TANF may be used for four broad purposes: provide cash assistance to poor families, promote employment, prevent out-of-wedlock pregnancies and encourage two-parent families.

TANF may not be used for public K-12 costs (doing so “would be passing on to the TANF program the costs of the State’s public education system,” the federal agency Office of Family Assistance wrote in 2005), to construct buildings or purchase real estate, the auditor noted.

Some of the organizations Mississippi TANF funded — possibly some programs questioned in the report — offered legitimate public services. But if the entities didn’t retain documentation showing who they served or that their clients were income eligible, the auditor could not determine the funds were spent legally.

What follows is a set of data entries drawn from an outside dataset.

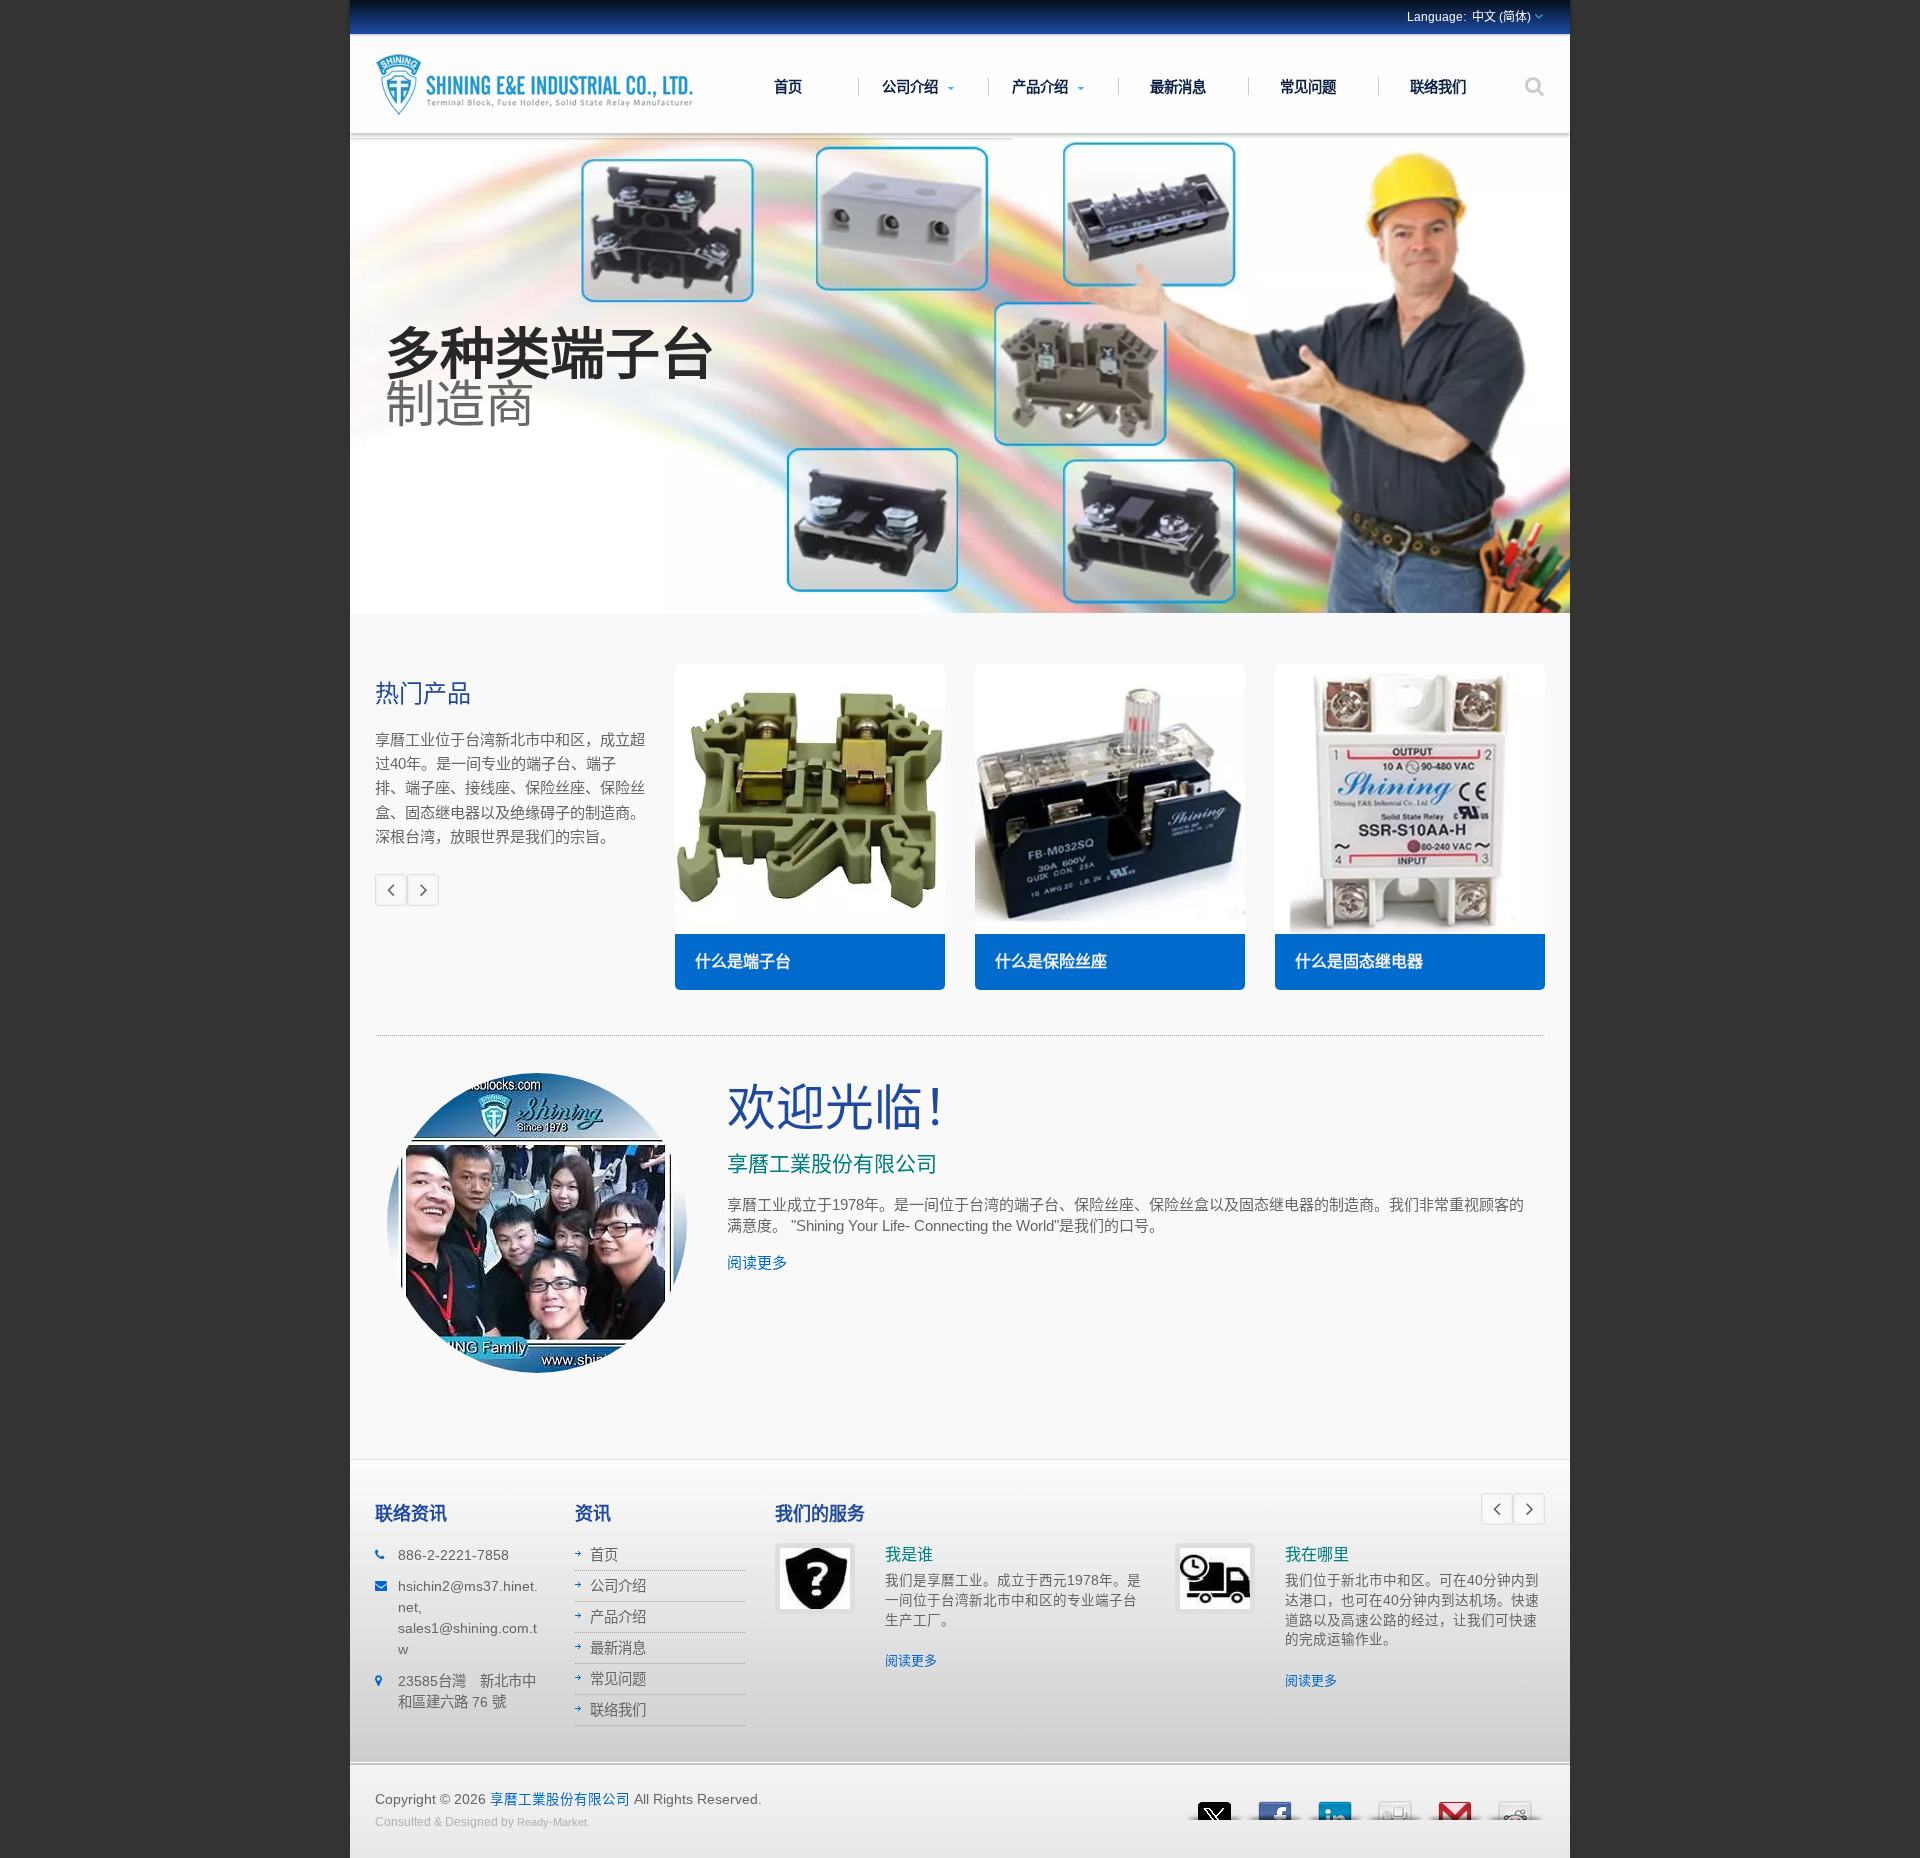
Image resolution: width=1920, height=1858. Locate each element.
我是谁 (909, 1554)
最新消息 (1178, 86)
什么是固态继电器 (1359, 961)
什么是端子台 (743, 961)
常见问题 (1308, 86)
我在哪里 (1317, 1554)
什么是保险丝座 (1051, 961)
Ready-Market (552, 1822)
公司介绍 (912, 86)
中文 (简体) (1501, 17)
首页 (788, 86)
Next (423, 890)
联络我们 (1438, 86)
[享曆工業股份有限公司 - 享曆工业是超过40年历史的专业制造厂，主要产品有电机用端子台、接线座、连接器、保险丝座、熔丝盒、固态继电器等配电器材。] (535, 83)
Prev (391, 890)
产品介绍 (1042, 86)
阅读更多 (757, 1262)
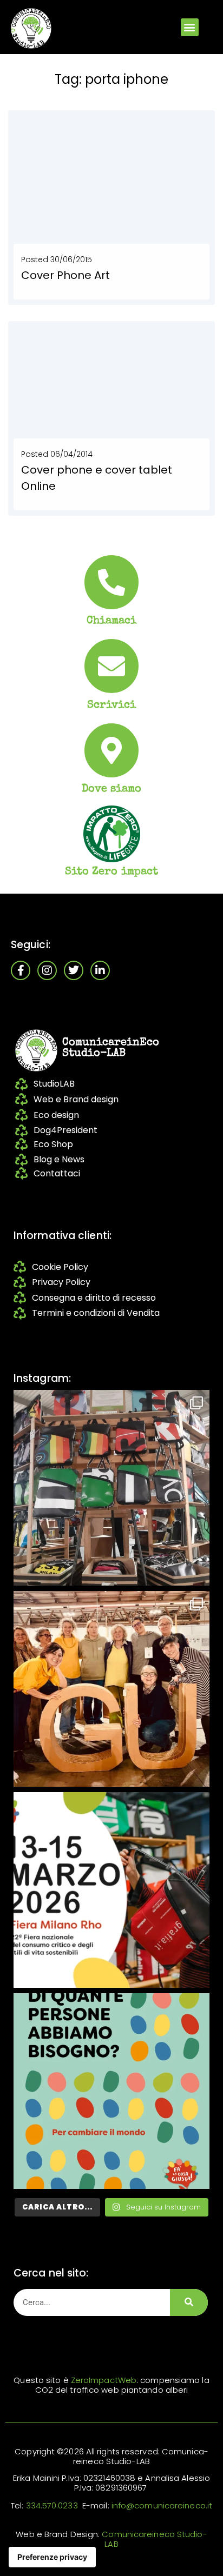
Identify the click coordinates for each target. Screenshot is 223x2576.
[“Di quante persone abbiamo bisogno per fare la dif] (111, 2091)
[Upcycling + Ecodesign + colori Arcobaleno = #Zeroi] (111, 1488)
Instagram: (42, 1378)
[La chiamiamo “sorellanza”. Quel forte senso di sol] (111, 1890)
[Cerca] (189, 2302)
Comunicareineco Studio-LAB (154, 2539)
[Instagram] (47, 970)
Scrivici (111, 705)
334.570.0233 (52, 2505)
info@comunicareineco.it (162, 2505)
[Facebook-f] (20, 970)
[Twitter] (73, 970)
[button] (190, 27)
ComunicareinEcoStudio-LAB (110, 1048)
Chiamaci (112, 621)
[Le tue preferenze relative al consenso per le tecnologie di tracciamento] (52, 2557)
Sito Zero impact (112, 872)
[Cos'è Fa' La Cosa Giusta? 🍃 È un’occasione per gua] (111, 1689)
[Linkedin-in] (100, 970)
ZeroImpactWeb (103, 2380)
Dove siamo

The TANF scandal is under ongoing investigation by the FBI. The auditor’s office presented its report to the U.S. Department of Health and Human Services, which will use the information to determine which, if any, payments must be refunded. One recipient, Brett Favre, who got $1.1 million for speaking engagements he never attended, according to the audit, voluntarily began repaying the state. White said others have contacted him indicating their intent to also return the funds.